Several units of low-grade Mesozoic rock sequences were termed “Circum-Rhodope Belt” by Kauffmann et al. [1976]. This definition refers to the concept of the Rhodope being an old microcontinent island surrounded (hence the prefix “circum”) and stratigraphically covered by younger sediments [Jaranoff, 1960; Kockel et al., 1977]. However, all contacts are fault zones, and different rock types and associations were lumped under the term. Detrital heavy minerals demonstrate that indeed there are different units with different source areas [Meinhold et al., 2009; Meinhold et al., 2010b]. The fact that they occur along the western and southern margins of the high-grade Rhodope is their unifying character.

To the southwest, there are greenschist- and blueschist-facies metasediments, including deep marine Triassic sediments and metabasalts [Michard et al., 1994]. They were initially interpreted as the cover of the Vertiskos Unit [Kockel et al., 1971] but the contact is demonstrably tectonic [Meinhold et al., 2009]. The blueschist-facies [and possibly local UHP, Kostopoulos et al., 2000] metamorphism must be at least Jurassic in age because similar metamorphic rocks are found as pebbles in non-metamorphosed Tithonian to Lower Cretaceous conglomerates [Kockel et al., 1971]. Like many other blueschists, they may have been exhumed in an accretionary wedge, before any collisional event. Greenschist-facies metamorphism is Eocene [Kockel et al., 1977].

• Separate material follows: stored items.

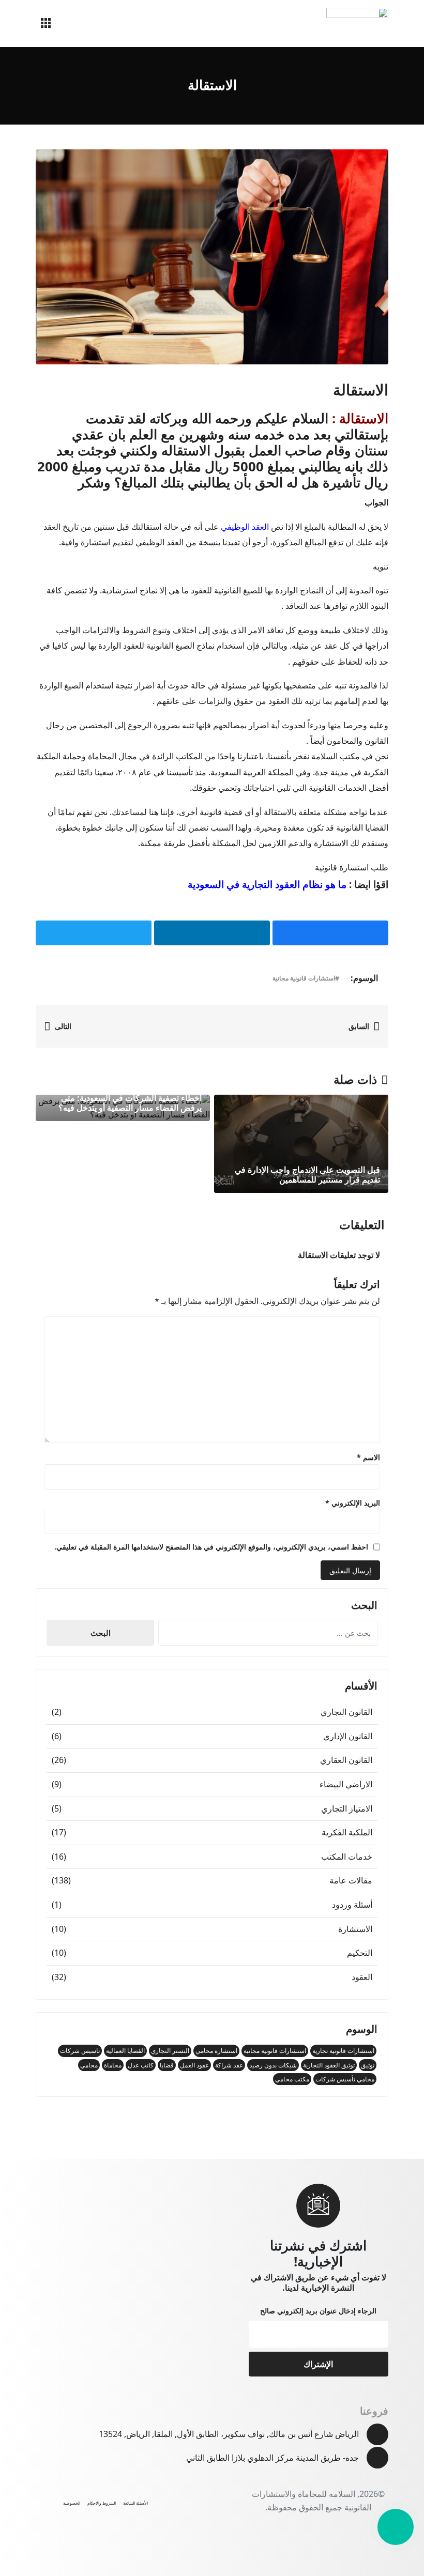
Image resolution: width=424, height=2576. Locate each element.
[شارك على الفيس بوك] (330, 933)
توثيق (367, 2065)
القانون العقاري (346, 1760)
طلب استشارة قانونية (351, 867)
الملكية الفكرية (347, 1832)
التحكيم (359, 1952)
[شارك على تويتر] (94, 933)
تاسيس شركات (80, 2050)
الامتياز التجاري (346, 1808)
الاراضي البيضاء (346, 1784)
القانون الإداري (347, 1736)
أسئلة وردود (352, 1904)
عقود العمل (194, 2065)
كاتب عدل (141, 2065)
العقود (362, 1977)
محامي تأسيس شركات (344, 2079)
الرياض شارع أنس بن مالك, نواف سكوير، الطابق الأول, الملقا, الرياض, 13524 (229, 2434)
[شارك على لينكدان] (212, 933)
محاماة (113, 2065)
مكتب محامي (292, 2079)
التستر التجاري (170, 2050)
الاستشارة (355, 1929)
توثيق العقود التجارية (329, 2065)
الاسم (368, 1457)
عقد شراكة (229, 2065)
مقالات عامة (350, 1880)
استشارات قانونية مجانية (303, 978)
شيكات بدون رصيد (273, 2065)
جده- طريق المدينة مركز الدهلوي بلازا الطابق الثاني (272, 2457)
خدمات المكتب (346, 1856)
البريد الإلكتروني (352, 1503)
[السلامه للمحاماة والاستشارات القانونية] (357, 23)
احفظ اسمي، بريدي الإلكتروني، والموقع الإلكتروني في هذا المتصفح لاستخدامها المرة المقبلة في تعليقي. (211, 1547)
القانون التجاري (346, 1712)
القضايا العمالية (125, 2050)
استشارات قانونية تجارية (343, 2050)
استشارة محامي (216, 2050)
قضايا (167, 2065)
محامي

Low-grade, Late-Permian and Mesozoic sediments are associated with Jurassic arc and back-arc magmatic rocks in Eastern Rhodope [Magganas, 2002; Bonev et al., 2010a]. There, greenschist-facies metabasalts and phyllites of prehnite-pumpellyite-facies [Maratos and Andronopoulos, 1964] tectonically overlie the high-grade, eclogite-bearing Kroumovitza unit [Bonev and Stampfli, 2008]. These dominantly Jurassic rocks [see review of fossiliferous and absolute ages in Bonev and Stampfli, 2008] were emplaced by northward thrusting during the Early Cretaceous, and represent a volcanic island arc and backarc basin. Interestingly, the 155 Ma Samothraki diorite [Tsikouras et al., 1990] and the nearly 160 Ma Samothraki mafic suite [Koglin et al., 2009] could belong to this arc-backarc unit. Bonev and Stampfli [2008] argue, after Magganas [2002], that this backarc basin was linked to the Vardar system above a south-dipping subduction zone that preceded arc-continent collision. Ages of detrital zircons suggest that these sediments were deposited in front of an eroded source with Rhodopean affinity [Meinhold et al., 2010b]. Importantly, these rocks were never buried deeper than low-grade metamorphic conditions and the ca. 150 Ma fission-track ages [Bigazzi et al., 1987] show that they escaped thermal and tectonic disturbance since mid-Jurassic times. As such, they are part of the Upper Terrane(s) preserved in the Rhodope.